Extracted records:
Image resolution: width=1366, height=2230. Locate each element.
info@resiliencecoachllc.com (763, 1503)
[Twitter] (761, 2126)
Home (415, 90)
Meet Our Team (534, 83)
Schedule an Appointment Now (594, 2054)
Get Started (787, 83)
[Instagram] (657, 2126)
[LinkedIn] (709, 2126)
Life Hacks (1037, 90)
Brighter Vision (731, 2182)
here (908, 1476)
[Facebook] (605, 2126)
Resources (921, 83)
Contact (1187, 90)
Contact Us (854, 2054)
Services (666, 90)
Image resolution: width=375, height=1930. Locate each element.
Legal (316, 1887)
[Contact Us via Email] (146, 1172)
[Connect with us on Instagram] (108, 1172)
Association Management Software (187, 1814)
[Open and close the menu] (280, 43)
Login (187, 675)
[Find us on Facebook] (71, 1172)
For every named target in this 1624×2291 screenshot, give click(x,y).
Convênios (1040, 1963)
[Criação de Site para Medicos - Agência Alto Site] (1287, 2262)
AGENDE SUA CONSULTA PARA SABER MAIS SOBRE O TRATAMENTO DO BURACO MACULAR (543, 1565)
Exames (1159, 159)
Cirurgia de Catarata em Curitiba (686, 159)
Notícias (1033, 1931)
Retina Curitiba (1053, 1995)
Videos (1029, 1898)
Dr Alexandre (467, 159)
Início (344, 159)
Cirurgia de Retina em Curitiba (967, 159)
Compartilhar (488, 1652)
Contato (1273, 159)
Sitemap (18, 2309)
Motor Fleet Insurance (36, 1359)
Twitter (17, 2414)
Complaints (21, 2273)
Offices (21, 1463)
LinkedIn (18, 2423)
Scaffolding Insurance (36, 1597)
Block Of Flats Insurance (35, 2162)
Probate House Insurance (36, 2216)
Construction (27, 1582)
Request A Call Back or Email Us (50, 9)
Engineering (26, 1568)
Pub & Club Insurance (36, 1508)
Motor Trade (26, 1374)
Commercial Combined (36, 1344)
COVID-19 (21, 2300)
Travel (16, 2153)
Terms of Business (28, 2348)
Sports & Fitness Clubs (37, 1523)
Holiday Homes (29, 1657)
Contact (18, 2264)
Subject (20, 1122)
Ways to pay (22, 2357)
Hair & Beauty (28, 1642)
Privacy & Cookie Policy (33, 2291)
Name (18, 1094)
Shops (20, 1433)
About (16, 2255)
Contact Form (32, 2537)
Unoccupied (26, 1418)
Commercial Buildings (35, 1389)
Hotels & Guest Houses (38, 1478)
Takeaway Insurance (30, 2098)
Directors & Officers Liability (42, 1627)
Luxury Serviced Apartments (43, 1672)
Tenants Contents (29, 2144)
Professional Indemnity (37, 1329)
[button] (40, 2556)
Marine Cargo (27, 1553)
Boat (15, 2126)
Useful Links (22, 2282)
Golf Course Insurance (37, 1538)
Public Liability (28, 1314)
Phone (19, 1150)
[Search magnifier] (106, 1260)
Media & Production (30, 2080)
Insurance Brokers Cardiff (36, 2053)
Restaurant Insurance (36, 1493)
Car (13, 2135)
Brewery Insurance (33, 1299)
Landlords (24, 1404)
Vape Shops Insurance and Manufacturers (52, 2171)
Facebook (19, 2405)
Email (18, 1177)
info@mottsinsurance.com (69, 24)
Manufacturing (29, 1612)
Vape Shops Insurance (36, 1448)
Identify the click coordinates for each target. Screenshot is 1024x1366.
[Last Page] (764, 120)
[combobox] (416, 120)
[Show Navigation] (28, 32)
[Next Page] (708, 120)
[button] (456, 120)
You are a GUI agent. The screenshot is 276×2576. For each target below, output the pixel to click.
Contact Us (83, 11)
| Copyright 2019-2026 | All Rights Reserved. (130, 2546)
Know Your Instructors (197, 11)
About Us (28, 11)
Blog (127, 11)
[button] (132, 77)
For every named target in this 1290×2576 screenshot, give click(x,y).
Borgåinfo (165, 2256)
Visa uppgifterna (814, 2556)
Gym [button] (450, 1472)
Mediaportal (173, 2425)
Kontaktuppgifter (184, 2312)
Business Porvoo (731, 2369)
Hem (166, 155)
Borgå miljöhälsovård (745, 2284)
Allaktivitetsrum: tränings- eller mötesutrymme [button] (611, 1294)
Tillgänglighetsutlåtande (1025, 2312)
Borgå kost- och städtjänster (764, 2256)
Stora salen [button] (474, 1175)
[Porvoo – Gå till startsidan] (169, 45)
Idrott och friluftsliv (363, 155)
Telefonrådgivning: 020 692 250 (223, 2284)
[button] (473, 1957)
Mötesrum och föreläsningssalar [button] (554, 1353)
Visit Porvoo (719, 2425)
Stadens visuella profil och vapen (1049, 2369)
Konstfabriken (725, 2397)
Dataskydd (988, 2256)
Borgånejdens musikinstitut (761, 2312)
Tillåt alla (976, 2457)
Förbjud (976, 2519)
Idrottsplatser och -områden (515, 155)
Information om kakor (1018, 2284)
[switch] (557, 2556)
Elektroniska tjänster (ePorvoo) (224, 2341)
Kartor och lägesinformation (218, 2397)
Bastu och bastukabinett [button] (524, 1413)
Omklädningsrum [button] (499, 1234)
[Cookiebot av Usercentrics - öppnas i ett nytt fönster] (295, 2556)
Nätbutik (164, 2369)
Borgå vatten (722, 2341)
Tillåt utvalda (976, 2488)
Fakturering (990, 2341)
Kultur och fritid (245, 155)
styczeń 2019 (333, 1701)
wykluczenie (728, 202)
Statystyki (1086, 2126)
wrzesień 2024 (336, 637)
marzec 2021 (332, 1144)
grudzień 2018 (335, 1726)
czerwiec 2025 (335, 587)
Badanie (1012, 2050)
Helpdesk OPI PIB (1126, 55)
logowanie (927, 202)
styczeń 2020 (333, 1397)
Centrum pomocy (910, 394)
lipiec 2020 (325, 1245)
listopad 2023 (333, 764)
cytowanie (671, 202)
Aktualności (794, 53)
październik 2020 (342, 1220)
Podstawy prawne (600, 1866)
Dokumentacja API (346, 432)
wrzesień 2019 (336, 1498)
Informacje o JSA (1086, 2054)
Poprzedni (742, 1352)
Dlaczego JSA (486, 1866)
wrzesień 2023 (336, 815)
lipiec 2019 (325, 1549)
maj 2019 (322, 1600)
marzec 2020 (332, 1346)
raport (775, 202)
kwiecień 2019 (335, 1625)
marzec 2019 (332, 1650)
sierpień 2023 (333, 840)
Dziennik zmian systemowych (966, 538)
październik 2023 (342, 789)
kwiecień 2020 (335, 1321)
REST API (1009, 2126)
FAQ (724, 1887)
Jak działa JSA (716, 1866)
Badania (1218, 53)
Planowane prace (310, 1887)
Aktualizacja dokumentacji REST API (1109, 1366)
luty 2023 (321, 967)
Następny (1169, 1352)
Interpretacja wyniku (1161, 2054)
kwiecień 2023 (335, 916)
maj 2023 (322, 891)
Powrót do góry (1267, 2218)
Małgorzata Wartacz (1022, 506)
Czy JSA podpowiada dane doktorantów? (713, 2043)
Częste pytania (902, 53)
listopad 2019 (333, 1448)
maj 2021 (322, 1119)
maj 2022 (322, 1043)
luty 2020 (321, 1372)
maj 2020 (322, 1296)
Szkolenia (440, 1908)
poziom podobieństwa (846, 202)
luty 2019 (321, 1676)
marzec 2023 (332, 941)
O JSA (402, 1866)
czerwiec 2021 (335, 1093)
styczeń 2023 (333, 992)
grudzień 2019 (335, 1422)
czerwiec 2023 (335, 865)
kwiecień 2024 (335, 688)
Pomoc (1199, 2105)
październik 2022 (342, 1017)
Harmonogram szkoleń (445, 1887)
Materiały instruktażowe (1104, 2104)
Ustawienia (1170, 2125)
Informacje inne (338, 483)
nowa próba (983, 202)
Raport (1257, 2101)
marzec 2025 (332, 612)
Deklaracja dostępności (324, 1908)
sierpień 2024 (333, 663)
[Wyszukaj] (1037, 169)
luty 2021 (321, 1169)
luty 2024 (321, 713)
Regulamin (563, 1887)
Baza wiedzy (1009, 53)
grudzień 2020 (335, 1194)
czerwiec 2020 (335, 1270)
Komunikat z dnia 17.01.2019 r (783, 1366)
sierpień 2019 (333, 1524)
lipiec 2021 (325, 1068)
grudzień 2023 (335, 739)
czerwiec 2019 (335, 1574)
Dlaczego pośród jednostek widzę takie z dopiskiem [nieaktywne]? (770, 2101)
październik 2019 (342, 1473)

Task details: Take the listing from its first line to the line containing "here (908, 1476)". Reproduce those lines exactly and nothing else.

Answer section:
Image resolution: width=1366, height=2230. Locate each element.
info@resiliencecoachllc.com (763, 1503)
[Twitter] (761, 2126)
Home (415, 90)
Meet Our Team (534, 83)
Schedule an Appointment Now (594, 2054)
Get Started (787, 83)
[Instagram] (657, 2126)
[LinkedIn] (709, 2126)
Life Hacks (1037, 90)
Brighter Vision (731, 2182)
here (908, 1476)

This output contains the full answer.